Out-of-School Children
The Challenge
Significant progress in achieving universal primary education has been made over the past decade, as the global number of out-of school children (OOSC) dropped by 45%, from 106 million. However, much of those gains were achieved between 1999 and 2004, and progress in reducing OOSC has stagnated in recent years (GMR 2015). Despite coordinated, global efforts to accelerate enrollment, OOSC remain a pervasive global problem. Over 57 million children of primary school age were expected to never enroll in school, start school late, or had already dropped out in 2010 (UIS 2014). Nearly half of these children were expected never to enroll in school, while the rest either had already dropped out or expected to enroll late.
Our Approach
R4D contributes to the global push for universal basic education by applying economic analysis to the out-of-school challenge. To date, we have done this principally by estimating the economic, social and health losses associated with out-of-school children in different settings, and projecting the cost of reaching enrollment targets.
Our analyses underscore the urgency of mobilizing resources to achieve universal enrollment worldwide. For example, in Exclusion from Education, we used two statistical methods to estimate the economic loss associated with out-of-school children in 20 countries and found that in countries with the highest burden of out-of-school children, the loss is equivalent to over a year of average GDP growth.
In Financing Needs for Out-of-School Children (R4D’s chapter in UNESCO/UNICEF’s global report on out-of-school children), we present a model that provides policymakers with a picture of the cost implications of addressing out-of-school children. Most recently, in The Economic Cost of Out-of-School Children in Southeast Asia, we estimate the economic cost associated with out-of-school children in seven Southeast Asian countries.
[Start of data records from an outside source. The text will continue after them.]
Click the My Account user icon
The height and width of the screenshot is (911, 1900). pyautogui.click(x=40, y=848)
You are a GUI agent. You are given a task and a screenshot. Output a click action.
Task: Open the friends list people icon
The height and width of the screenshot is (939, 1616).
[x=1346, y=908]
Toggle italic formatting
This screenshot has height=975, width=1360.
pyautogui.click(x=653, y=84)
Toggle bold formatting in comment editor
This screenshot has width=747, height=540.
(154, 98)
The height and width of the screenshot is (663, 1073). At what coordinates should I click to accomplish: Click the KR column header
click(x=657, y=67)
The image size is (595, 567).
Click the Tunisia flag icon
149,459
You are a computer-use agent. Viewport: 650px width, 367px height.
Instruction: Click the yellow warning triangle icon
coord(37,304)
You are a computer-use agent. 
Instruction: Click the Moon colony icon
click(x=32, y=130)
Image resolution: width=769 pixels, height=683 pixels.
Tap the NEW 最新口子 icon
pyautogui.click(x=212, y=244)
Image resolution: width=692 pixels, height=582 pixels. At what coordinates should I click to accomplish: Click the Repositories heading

Through our Center for Education Innovations (CEI), we also spotlight over 100 programs that are strengthening school systems to address out-of-school children, including the most marginalized and hardest to reach. For example, the joint CEI-UNICEF report Journeys to Scale offers a case study on Can’t Wait to Learn, a program that addresses the lack of access to quality education for Sudanese out-of-school seven- to nine-year-olds through the provision of open-source math learning based on Ministry of Education curricula.